A: For more information on how to create a New Group Key on the Symantec Encryption Management Server, see article 180789.
Question 6: I have new Symantec File Share Encryption users in the company. How can I add the new users to the encrypted share so they can also use the Group Key?
A: You don't need to edit the encrypted share when a new user joins, the new user only needs to be added to the Group on Symantec Encryption Management Server.
Question 7: Where is the private key of the Group Key stored?
A: The private key is only on the Symantec Encryption Management Server. The private key never leaves the server. The public key is copied to the clients.
Question 8: Are there any limitations for the Group Key?
A: The end users must have access to the Symantec Encryption Management Server. This means that offline mode will not work. This is typically not a limitation because if you are accessing an encrypted share, this usually means you are also accessing the share on an internal resource, and would also have access to other resources on the network, such as Symantec Encryption Management Server.
Once the File Share encrypted file/folder is unlocked, the data remains unlocked for the duration of the Windows session, subsequent access to protected data can be offline (no connectivity to Symantec Encryption Management Server) until user logs out.
Question 9: Is there a workaround so the user can use the encrypted Symantec File Share Encryption in an offline mode?
A: For users that need to access the data in the offline mode, include their individual keys with the Group Key and copy the encrypted files to a local PGP NetShare folder that is encrypted to local keys.
This option is not recommended if you can avoid it, because it also means that when the user attempts to access the share, the user's key will always be used, instead of the Group Key, which is more convenient.
Question 10: What happens if I add a new Group Key?
A: If you add a new Group Key the old Group Key will be revoked first. The old files will be accessible, but all new files added to the folder will be encrypted to the new key.

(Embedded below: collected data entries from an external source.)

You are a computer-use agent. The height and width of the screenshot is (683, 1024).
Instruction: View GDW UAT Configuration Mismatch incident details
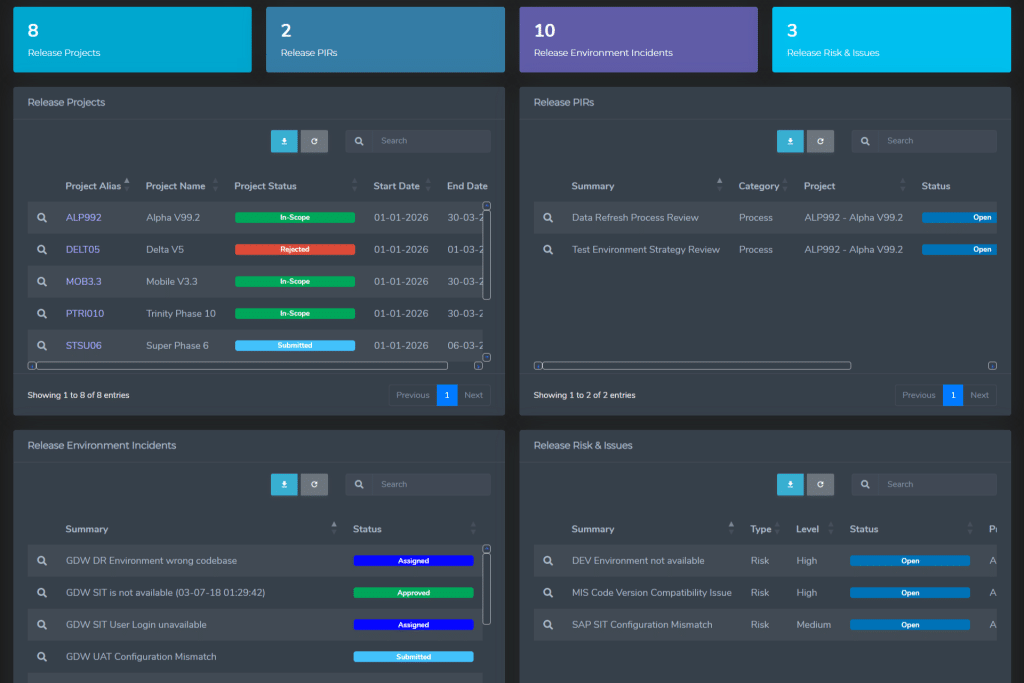pyautogui.click(x=41, y=656)
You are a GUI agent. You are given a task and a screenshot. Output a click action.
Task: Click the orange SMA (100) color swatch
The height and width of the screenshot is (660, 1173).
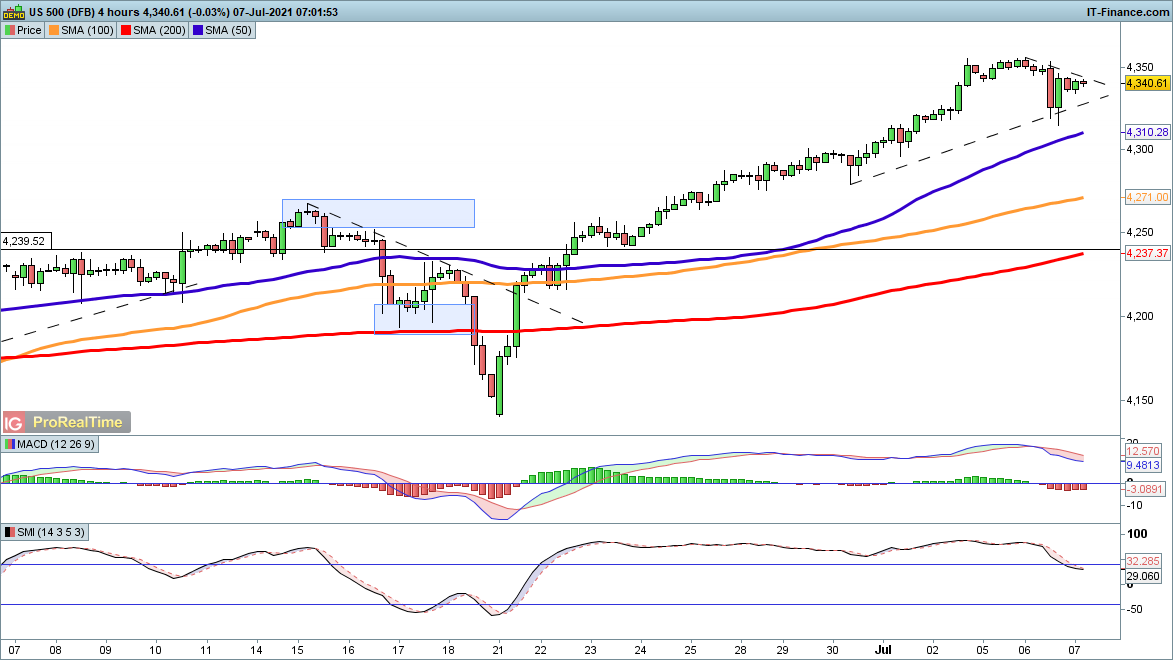[x=54, y=30]
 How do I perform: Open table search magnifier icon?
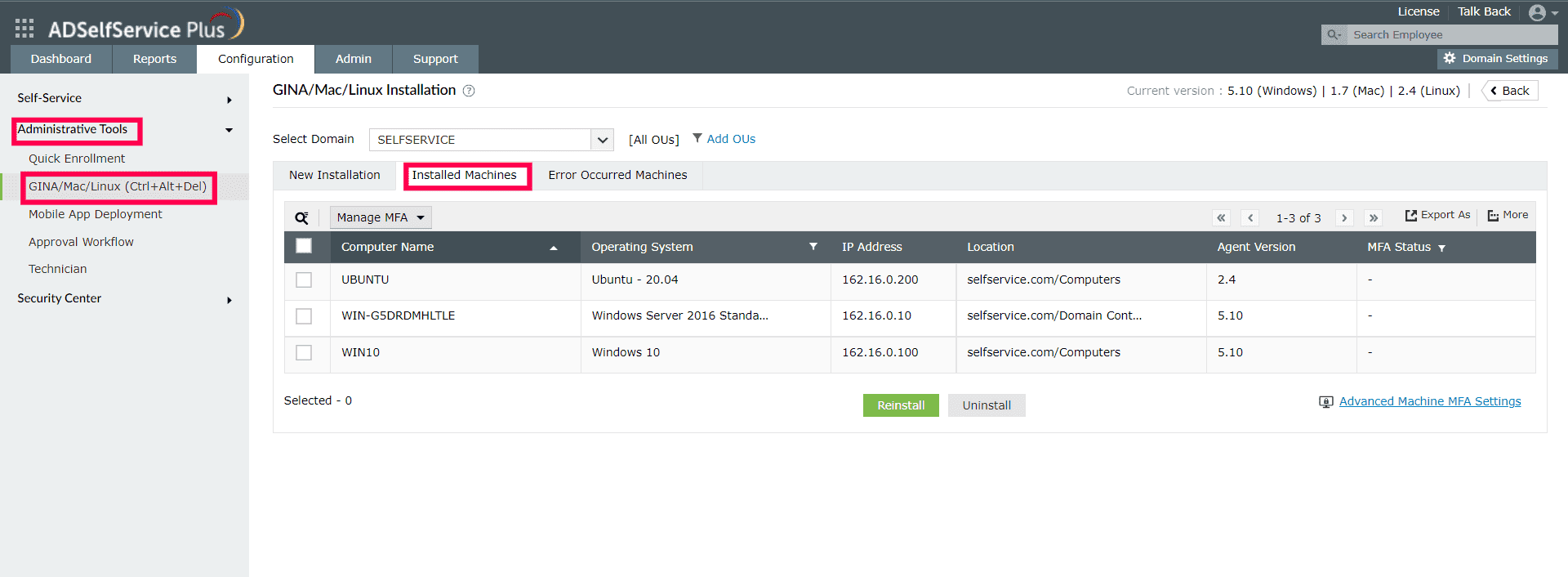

It is not recommended to add new group keys to existing Groups on Symantec Encryption Management Server. The only scenario to replace a key is if you feel the key was compromised. Because the private portion of the Group Key is held only on the Symantec Encryption Management Server, this scenario is highly unlikely.
Question 11:Can the Symantec File Share user roles be used the same way with the Group Key?
A: Yes, Symantec File Share user roles can also be used with a Group Key. For more information about the File Share Group Keys using user roles please refer to the following KB article.
Question 12: Are Symantec File Share Group Keys compatible with ADKs?
A: Yes, Group keys are fully compatible with additional decryption keys (ADKs).
Question 13: What is the difference between using Active Directory groups and the Symantec File Share Encryption Group Key?
A: Group keys are different than using Active Directory groups. Using a Group Key adds only the single key to a protected folder. Using an Active Directory group adds every key found for members of that group.